Neuromuscular Parameters
For balance and postural control (Berschin et al., 2014) and center of pressures oscillation (da Costa et al., 2019) discrepant results were obtained. In terms of balance, a significant improvement was obtained (p<0.05). On the other hand, in the oscillation of the center of pressures, the results remained similar with respect to the CG. This difference may be due to the clear variation in frequencies used in both studies, since in Berschin et al. (2014) started treatment at 10 Hz and ascended to 30 Hz; while da Costa et al. (2019) maintained a frequency of 50 Hz throughout the intervention.
Previous studies (Fu et al., 2013; Moezy et al., 2008) observed significant improvements in overall stability and anteroposterior and mediolateral indices. However, the recent meta-analysis by Rowe et al. (2022) states that this type of therapy does not improve anteroposterior stability, but it can improve overall and mediolateral stability.
Improvements in balance and postural control could be attributed to the oscillatory movements provided by the vibration platforms.
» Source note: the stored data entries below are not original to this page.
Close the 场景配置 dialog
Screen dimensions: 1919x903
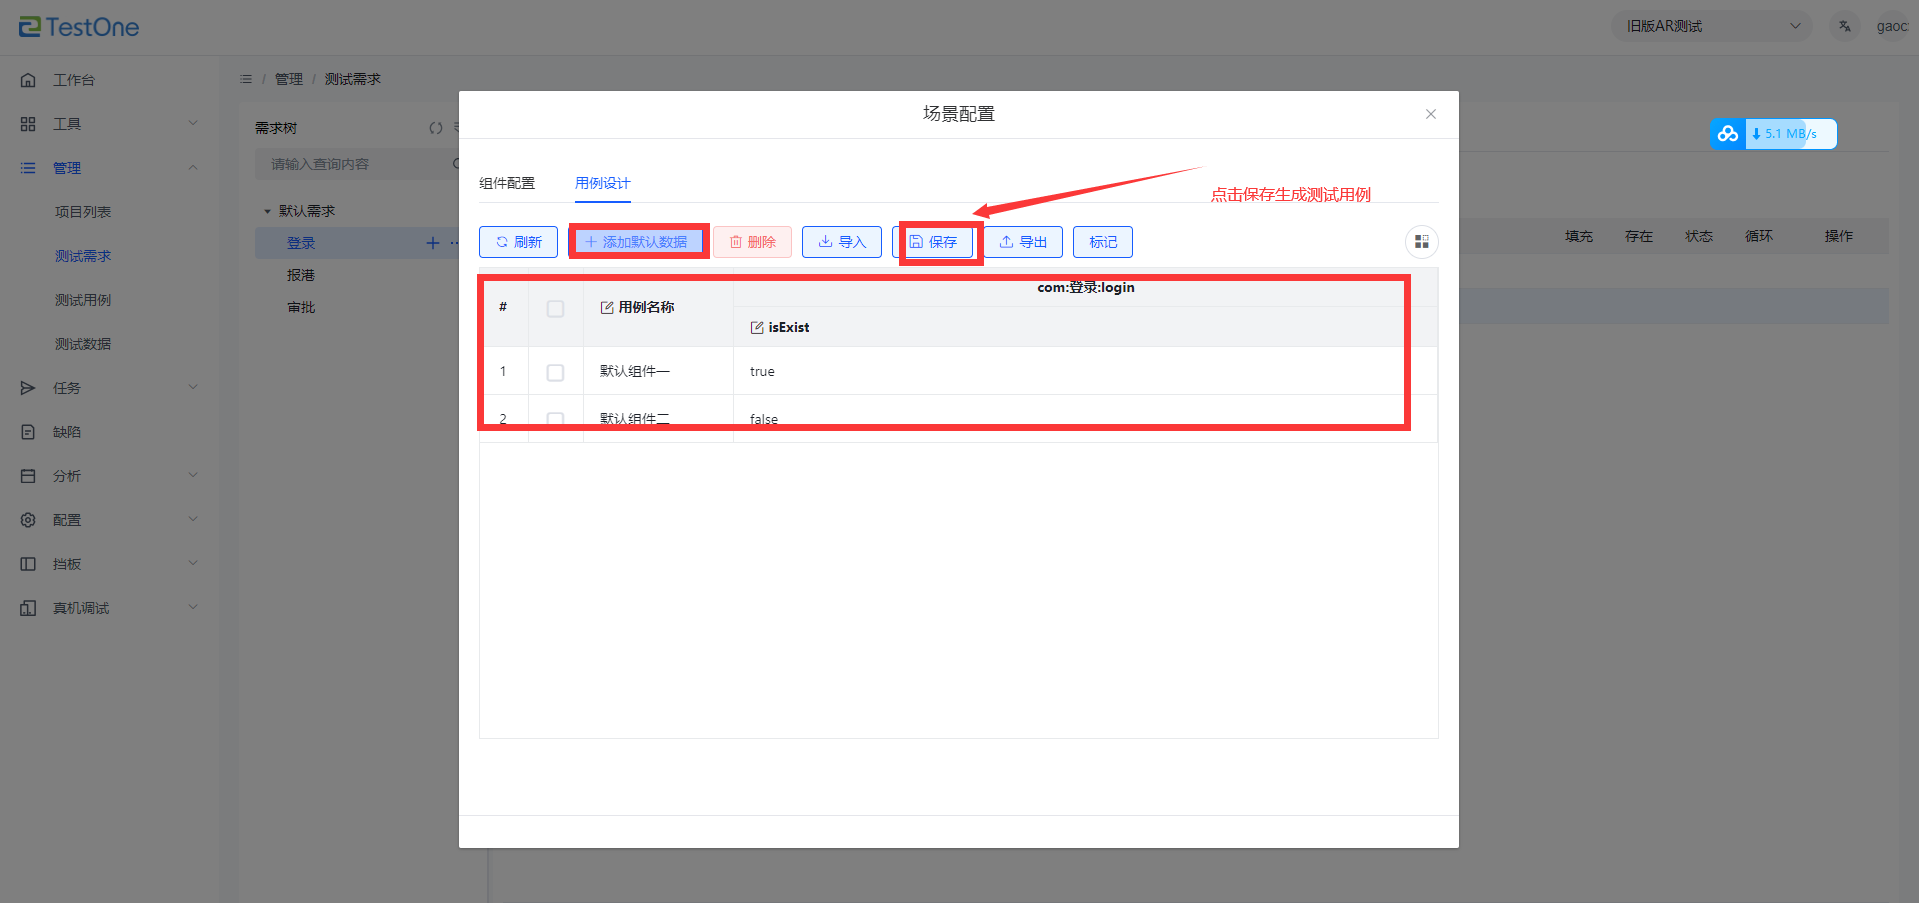(x=1431, y=114)
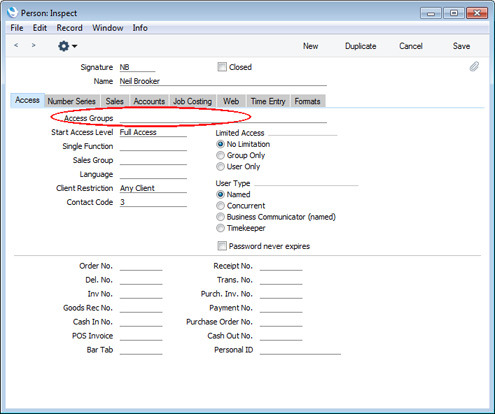The width and height of the screenshot is (495, 414).
Task: Enable Password never expires checkbox
Action: [x=222, y=246]
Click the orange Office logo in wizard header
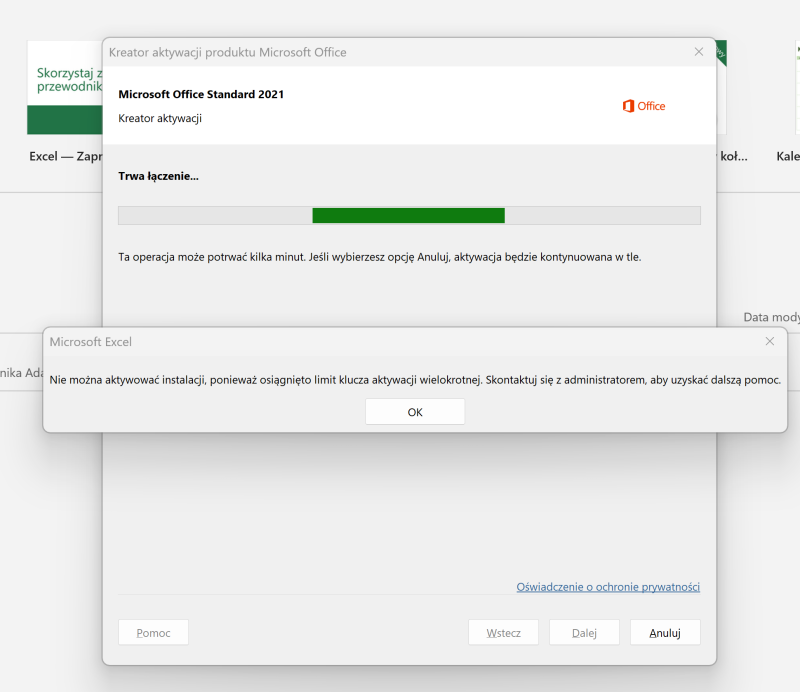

These mechanical vibrations generate multiple and repetitive instability situations, which stimulates the motor learning process. The application of mechanical vibrations leads to the adaptation of neuromuscular reflexes, resulting in a more efficient control of vibration processes from a mechanical point of view. As individuals are regularly exposed to mechanical vibrations, their peripheral and central nervous and muscular systems adapt and learn to respond more efficiently to maintain balance and stabilize the body (Alguacil et al., 2009).
Limitations
Within the included studies, limitations were found in terms of study design, heterogeneity of WBV protocols, variability in CGs, and cohort characteristics. All of which makes it difficult to compare studies and interpret the effects of WBV, which is why meta-analysis has not been possible. In addition, the included trials had small sample sizes and heterogeneous samples, and in some cases, detailed demographic data were not provided.
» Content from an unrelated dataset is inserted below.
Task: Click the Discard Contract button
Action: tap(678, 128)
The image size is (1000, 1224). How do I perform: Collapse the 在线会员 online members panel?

In view of these limitations, caution is advised when interpreting the results. Moreover, despite the popularity of WBV as a therapeutic modality, in view of the insufficient scientific evidence currently available in this regard, its efficacy is not yet sufficiently demonstrated due to the lack of standardized protocols (Wang et al., 2020). The approach of protocols customized to individual needs could prove useful in the rehabilitation of musculoskeletal disorders, as well as improve sports performance (Bonanni et al., 2022).
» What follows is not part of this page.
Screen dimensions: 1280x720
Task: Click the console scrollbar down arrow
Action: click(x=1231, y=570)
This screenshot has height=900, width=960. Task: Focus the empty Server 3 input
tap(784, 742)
Further research in this area is suggested to gain a more robust understanding of the potential effects and benefits of WBV.
Conclusions
WBV therapy, through the use of vibratory platforms, may constitute an effective strategy in the rehabilitation of patients with ACL reconstruction. WBV has demonstrated positive results in knee musculature strength, balance, postural control and the Lysholm Knee Functionality Scale. In addition, WBV has been shown to be superior to conventional rehabilitation in increasing strength, balance and Lysholm Scale. However, there is no consensus on the effectiveness of both therapies on postural control and center of pressure oscillation. Future clinical trials are needed to support the findings of this systematic review.
Acknowledgments
The authors would like to thank the Neurobiology Research Group, Faculty of Medicine, University of Valladolid and the Catedra Conocimiento e investigación of the Caja Rural de Soria, for making this review possible.
Conflict of Interest
The authors declare that they have no conflicts of interest.